Globalisation of religions


The term “globalisation” is often used in economic contexts and its impact on social issues are rarely given as much space. In “Levels of globalisation vs levels of religious participation” an article claims that “Some clerics and theologians argue that globalisation is tantamount to an assault on religious faith, because it undermines traditional morals and supplants local values with a culture of materialism and excess common in the West.” Does global integration lead to secularisation? In order to explore this question, the rankings of 50 countries have been compared in the Globalisation Index (2001) with a ranking of countries according to levels of religious participation. (This ranking is derived from results of the World Values Survey from 1981 to 2001, which asked respondents “Apart from weddings, funerals and christenings, about how often do you attend religious services these days?”)


As the chart indicates, several of the countries clustered near the bottom of the Globalisation Index exhibit high levels of religious participation. Yet, there is a significant number of exceptions. For instance, Ireland and the United States, which both rank in the top 10 in 2001 Globalisation Index, are among the most religious societies in the world. Conversely, Greece (ranked 28th) and Ukraine (ranked 43rd), exhibit low levels of religious participation. And Iran, which ranks last in the index, is actually less religious than highly globalised countries such as Canada (6th) and Portugal (16th). Pope John Paul II indirectly addressed this question of globalisation and its impact on religions in a recent publication. Pope John Paul II criticises Western democracies for abandoning God’s laws hinting as the reason for globalisation. Of course the Pope, however, champions the cause of secularism in Hindu India where it suits his agenda.

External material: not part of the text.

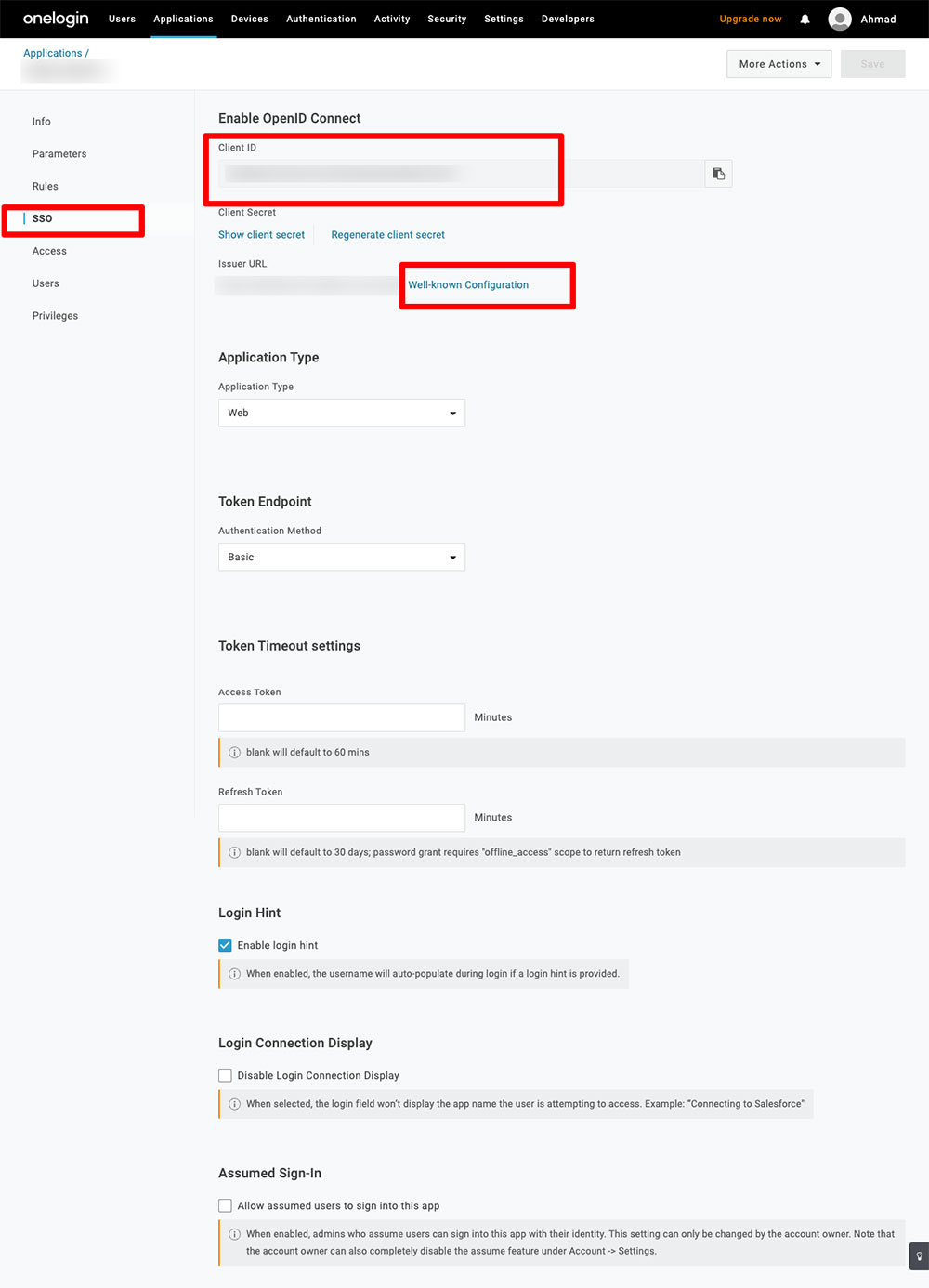Open the Users menu in top navigation

pyautogui.click(x=122, y=19)

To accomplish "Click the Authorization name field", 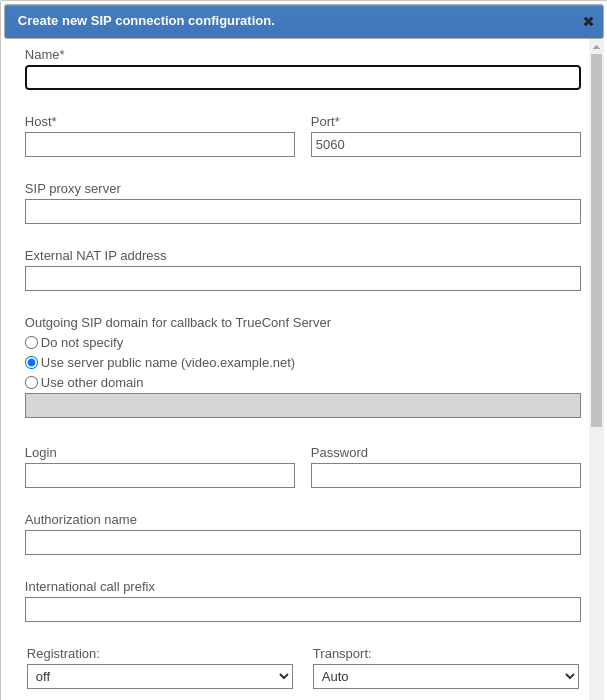I will pyautogui.click(x=303, y=543).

Sophie Arie’s “Must democracy rest on faith? (The Christian Science Monitor) writes “just as democracy is celebrating its first victories over tyranny and fear in the Middle East, one of its greatest advocates in the 20th century, Pope John Paul II, has issued a stark warning that self-rule does not always work. In a new book published last week, Memory and Identity: Conversations Between Millenniums, the Pope attacks Western democratic society for being so obsessed with freedom that it has lost its sense of good and evil. In the “negative” society of the West, the Pope writes, “the principle to which people aspire is to think and act as if God did not exist.” There are such “enormous economic forces” behind the Western antigospel campaign, which supports divorce, free love, abortion, and euthanasia, that the Pope wonders whether the Western way of life is in fact a “new totalitarianism cunningly disguised as democracy.”


He noted that it was a democratic parliament in Germany that allowed the election of Hitler in the 1930s. “We have to question the legal regulations that have been decided in the parliaments of present-day democracies,” he wrote. The main question the Pope is raising, is whether humans should be free to make laws as they please or is there a law of God that nobody can breach? For the Pope, the evolution of some Central and Eastern European countries who have embraced capitalism without restraint, is cause for concern. “We are now at a peak of the domination of so-called freedom values,” said Ingo Friedrich, who is vice-president of the European parliament, where he represents the People’s Party. “When you have very high levels of wealth, the danger of freedom overload is always higher,” he says. “We are definitely at a time when people are wondering how far this freedom thing will go.”


Luis Yerovi Jr <mailto:cafezero- @aol.com> declares that “Living in the 21st century is a complex predicament for the human psyche. Technology and globalisation have put us in uneasy contact with everyone in the world. Deprived of isolation, our self-identity is threatened. Furthermore, ‘pop’ culture, ‘pop’ politics and ‘pop’ markets swamp our already saturated neurons. Not only is our identity in chaos, but the reality of our world is hidden behind an industrial propaganda fog. There is an inherent threat to the concept of ‘identity’ as we normally define it with a perpetual struggle between the new ‘globalised world’ and the old primitive world.” Yerovi goes further to observe that human evolution is part of natural history. As opposed to other species, human history reflects not only the evolution of genes but the evolution of memes or transferable ideas.


Memes make up human culture and their evolution is termed cultural evolution….Confounding these instinctual and biological roots of identity come those identity markers arising from our cultural or meme evolution. Foremost amongst these memes are religious identity. These identity markers are unique to humans. For example, gazelles are neither Buddhist nor Muslim, they are just gazelles. Religion survived in its many forms because it helped to ensure the survival of the group by giving identity to the individual. The question is: In a globalised world, are these cultural adaptations, which mold our identity, still advantageous to the survival of the individual, of the group and, ultimately, of the species — homo sapien? Unlike religion, the memes of capitalism, industrialisation and corporate globalisation are not beneficial to human. They put corporate health — the survival of the likes of McDonald’s, Nike, the oil industry — over human well being. We must invoke the mantra that Humans were meant to survive, not memes.